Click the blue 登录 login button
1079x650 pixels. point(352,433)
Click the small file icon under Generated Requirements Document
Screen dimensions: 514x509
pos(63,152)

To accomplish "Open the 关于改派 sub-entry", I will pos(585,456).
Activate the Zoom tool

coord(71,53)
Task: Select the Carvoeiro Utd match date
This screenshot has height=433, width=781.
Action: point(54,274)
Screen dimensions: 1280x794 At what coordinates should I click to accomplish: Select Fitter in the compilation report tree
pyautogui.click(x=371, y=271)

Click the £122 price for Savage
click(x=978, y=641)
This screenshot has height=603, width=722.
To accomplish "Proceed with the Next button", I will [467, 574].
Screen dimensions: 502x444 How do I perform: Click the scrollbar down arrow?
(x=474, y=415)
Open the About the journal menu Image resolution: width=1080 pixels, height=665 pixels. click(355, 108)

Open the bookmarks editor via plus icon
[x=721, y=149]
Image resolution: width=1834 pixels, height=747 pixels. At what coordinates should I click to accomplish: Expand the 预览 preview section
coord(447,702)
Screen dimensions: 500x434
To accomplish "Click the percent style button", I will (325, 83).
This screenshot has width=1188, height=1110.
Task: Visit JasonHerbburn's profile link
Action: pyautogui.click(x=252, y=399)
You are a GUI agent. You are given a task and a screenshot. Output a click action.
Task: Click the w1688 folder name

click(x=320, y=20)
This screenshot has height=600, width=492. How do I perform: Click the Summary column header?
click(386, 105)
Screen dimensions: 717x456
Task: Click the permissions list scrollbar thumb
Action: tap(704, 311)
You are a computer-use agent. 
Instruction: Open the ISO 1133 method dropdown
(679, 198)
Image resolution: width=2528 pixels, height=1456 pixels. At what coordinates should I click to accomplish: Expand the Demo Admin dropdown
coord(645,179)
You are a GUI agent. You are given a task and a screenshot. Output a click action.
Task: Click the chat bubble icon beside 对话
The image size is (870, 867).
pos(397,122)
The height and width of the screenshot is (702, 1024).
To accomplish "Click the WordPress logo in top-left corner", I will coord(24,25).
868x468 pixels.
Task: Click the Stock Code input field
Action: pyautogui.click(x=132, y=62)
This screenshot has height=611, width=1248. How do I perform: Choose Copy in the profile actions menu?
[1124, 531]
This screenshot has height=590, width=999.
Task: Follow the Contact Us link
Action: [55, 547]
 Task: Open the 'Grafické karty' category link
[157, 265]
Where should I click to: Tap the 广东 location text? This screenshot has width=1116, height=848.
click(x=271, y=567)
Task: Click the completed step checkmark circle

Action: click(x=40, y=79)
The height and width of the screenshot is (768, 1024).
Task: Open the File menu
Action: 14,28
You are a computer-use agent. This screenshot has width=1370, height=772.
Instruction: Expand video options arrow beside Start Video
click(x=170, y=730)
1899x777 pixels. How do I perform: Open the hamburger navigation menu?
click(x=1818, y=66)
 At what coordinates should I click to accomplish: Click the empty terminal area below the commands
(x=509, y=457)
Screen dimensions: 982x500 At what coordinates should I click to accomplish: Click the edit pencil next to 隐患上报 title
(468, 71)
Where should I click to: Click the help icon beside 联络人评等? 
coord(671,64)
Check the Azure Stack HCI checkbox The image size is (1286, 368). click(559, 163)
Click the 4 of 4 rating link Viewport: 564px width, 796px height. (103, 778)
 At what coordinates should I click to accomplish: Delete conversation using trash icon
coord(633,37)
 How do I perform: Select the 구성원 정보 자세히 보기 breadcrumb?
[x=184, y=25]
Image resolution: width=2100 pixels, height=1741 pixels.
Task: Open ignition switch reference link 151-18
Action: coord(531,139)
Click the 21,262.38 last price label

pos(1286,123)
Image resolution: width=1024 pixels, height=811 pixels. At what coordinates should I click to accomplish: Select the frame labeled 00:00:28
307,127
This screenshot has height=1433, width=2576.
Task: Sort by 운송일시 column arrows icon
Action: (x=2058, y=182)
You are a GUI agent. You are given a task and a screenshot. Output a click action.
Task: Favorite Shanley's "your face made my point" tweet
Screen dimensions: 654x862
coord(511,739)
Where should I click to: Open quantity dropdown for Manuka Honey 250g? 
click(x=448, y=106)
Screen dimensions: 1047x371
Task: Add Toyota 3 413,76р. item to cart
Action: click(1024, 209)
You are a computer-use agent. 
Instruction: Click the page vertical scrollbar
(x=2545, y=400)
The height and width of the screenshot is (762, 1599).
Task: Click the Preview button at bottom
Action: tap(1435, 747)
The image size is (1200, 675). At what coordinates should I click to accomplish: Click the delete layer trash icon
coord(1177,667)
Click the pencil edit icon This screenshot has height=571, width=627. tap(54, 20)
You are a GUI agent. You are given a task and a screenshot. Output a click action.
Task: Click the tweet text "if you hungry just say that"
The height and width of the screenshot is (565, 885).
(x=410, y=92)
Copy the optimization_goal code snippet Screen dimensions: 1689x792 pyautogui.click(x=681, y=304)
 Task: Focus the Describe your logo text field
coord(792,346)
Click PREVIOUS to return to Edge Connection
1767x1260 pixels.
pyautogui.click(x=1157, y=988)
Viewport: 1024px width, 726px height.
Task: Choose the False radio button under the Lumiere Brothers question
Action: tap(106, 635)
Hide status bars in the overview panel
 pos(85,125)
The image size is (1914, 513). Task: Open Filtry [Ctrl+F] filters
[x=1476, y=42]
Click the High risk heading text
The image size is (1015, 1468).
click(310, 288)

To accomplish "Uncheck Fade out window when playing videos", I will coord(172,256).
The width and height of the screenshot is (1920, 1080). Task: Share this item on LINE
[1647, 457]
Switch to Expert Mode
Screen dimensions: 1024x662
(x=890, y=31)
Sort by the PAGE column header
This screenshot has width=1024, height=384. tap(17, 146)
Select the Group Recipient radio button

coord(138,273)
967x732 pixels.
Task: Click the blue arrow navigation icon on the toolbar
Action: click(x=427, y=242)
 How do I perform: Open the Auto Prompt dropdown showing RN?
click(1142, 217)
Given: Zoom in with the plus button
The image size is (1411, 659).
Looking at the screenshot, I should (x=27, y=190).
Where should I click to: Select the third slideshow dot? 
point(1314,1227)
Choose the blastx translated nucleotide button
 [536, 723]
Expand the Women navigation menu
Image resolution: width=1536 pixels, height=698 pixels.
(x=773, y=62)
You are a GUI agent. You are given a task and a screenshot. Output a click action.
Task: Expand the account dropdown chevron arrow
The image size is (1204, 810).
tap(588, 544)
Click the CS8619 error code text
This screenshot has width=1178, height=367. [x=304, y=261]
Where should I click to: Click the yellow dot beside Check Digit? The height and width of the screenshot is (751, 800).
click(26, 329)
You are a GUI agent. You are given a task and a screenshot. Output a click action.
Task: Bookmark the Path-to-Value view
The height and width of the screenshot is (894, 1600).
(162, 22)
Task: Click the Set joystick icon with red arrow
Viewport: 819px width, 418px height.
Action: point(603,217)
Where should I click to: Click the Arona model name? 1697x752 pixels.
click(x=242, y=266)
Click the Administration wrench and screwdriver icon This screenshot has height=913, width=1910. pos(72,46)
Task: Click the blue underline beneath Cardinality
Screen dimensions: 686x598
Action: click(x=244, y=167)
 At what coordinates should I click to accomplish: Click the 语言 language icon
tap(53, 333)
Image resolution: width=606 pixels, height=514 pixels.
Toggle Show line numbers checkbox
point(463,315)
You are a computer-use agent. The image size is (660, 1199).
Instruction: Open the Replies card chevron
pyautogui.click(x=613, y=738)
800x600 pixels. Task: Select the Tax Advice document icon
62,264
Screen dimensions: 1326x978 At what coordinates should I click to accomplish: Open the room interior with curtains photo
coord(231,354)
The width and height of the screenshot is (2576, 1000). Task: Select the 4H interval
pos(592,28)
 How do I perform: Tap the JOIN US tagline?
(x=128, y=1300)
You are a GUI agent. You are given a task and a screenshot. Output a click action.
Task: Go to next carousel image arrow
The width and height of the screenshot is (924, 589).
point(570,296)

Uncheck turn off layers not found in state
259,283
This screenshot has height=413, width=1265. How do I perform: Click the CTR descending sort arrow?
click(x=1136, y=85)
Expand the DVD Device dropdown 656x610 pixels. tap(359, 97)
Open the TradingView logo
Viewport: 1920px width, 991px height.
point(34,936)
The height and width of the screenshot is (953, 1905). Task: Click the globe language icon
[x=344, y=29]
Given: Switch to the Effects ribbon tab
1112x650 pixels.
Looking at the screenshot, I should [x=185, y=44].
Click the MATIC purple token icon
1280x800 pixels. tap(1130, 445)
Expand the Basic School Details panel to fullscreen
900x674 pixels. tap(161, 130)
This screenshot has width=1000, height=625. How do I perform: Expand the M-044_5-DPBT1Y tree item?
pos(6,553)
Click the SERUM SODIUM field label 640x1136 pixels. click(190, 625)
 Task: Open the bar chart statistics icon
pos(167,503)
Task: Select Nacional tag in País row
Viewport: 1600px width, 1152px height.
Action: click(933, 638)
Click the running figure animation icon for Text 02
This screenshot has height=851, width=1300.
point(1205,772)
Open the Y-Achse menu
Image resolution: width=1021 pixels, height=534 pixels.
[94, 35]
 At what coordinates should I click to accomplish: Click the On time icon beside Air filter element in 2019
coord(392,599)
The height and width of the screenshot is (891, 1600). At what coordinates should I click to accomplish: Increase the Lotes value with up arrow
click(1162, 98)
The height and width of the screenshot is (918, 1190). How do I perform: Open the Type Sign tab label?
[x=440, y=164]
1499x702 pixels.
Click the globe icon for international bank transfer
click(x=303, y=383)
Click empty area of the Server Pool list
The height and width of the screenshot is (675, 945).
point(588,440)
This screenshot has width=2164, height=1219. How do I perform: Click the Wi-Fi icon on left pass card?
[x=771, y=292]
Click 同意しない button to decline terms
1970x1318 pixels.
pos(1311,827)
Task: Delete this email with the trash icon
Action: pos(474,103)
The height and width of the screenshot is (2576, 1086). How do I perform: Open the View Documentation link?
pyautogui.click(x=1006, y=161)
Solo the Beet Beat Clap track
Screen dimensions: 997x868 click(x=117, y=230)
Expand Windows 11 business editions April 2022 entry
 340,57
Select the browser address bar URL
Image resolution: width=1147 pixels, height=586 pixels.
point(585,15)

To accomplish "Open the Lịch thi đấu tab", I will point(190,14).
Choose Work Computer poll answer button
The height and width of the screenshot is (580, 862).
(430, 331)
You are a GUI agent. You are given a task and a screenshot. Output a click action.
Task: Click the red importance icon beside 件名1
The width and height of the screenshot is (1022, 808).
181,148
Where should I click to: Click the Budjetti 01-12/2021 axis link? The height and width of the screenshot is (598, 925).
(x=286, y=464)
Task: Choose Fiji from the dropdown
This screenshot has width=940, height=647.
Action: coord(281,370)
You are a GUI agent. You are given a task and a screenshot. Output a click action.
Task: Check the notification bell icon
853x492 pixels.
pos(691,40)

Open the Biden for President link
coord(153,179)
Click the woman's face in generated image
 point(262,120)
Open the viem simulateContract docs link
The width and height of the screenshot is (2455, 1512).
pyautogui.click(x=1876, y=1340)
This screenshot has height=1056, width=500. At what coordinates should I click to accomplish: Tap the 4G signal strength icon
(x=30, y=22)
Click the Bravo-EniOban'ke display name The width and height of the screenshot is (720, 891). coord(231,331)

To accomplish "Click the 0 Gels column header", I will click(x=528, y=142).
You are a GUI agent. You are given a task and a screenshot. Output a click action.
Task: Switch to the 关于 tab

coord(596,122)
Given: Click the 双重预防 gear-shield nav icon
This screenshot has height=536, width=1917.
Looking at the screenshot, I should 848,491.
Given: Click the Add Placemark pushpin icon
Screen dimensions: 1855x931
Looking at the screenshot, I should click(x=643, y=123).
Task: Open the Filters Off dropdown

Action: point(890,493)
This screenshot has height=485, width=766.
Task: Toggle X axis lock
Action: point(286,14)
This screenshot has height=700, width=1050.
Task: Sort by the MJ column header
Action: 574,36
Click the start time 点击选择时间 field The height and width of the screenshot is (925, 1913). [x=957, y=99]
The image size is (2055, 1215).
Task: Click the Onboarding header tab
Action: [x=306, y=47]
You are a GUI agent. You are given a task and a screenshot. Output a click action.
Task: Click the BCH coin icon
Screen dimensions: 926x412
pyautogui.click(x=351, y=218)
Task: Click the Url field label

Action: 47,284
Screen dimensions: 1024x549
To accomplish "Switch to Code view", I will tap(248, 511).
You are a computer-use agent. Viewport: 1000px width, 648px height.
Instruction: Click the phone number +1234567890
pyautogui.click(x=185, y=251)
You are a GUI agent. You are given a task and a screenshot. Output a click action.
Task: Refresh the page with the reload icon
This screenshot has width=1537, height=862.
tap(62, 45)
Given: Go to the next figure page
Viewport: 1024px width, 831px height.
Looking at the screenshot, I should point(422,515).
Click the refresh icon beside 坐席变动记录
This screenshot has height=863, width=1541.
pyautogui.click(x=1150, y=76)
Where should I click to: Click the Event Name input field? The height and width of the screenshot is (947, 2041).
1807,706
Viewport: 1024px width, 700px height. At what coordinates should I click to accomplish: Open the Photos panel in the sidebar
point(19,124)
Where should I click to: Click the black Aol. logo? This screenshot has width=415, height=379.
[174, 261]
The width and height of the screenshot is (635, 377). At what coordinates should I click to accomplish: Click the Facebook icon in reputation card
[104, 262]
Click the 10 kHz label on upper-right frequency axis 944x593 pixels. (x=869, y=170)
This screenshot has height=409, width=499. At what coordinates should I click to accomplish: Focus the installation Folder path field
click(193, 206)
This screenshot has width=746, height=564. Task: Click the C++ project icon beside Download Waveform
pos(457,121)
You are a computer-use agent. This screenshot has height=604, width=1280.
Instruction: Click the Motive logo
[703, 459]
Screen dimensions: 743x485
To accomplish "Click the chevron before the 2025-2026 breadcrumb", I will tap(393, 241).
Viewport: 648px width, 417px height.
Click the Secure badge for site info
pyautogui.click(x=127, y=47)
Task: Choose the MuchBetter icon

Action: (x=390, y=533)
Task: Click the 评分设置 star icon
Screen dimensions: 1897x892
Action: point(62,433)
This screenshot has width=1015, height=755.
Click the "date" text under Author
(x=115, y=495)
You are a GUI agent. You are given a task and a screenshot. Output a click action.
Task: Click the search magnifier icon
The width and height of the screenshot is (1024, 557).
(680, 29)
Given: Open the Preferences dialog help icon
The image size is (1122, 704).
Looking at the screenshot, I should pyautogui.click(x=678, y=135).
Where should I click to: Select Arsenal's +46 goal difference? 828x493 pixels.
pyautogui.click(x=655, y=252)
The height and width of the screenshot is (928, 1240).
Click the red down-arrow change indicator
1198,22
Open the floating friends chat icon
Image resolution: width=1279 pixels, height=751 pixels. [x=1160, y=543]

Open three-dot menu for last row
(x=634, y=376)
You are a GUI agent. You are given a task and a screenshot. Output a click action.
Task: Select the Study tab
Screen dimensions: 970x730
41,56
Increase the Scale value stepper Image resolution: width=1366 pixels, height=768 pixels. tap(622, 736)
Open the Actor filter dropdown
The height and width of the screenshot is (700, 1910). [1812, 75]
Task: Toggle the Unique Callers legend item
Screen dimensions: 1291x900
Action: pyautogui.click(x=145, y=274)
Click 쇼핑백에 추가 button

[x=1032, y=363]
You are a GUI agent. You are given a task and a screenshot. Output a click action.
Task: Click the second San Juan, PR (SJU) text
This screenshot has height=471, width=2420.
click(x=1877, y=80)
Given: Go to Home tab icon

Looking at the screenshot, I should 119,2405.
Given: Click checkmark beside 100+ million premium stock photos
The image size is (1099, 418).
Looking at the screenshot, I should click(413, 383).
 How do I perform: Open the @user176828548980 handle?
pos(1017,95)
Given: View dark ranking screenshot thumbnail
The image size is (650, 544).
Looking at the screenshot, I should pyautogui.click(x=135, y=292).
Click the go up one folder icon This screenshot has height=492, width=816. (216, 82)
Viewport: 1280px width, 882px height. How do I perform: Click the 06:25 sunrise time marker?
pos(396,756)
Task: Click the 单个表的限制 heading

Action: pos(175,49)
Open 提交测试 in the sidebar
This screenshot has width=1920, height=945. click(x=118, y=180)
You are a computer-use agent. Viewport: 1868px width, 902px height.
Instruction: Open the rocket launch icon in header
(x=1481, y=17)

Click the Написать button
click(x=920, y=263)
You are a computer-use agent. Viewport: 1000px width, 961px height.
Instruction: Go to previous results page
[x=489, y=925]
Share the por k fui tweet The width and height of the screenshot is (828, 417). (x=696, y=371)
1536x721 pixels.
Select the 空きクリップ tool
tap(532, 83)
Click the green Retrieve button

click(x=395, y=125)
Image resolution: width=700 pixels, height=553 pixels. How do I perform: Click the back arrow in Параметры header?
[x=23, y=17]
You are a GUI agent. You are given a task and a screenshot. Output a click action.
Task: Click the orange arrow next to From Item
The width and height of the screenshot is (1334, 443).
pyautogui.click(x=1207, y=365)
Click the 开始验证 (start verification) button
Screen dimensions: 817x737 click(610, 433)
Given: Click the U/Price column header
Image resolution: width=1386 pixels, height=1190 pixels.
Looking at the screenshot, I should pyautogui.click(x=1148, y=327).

» EXERCISE DETAILS: Given the records above, restate word for word only the lines starting at the one with "Instruction: Go to previous results page" and ending at the one with "Task: Click the orange".

» WRITTEN SOLUTION:
Instruction: Go to previous results page
[x=489, y=925]
Share the por k fui tweet The width and height of the screenshot is (828, 417). (x=696, y=371)
1536x721 pixels.
Select the 空きクリップ tool
tap(532, 83)
Click the green Retrieve button

click(x=395, y=125)
Image resolution: width=700 pixels, height=553 pixels. How do I perform: Click the back arrow in Параметры header?
[x=23, y=17]
You are a GUI agent. You are given a task and a screenshot. Output a click action.
Task: Click the orange arrow next to From Item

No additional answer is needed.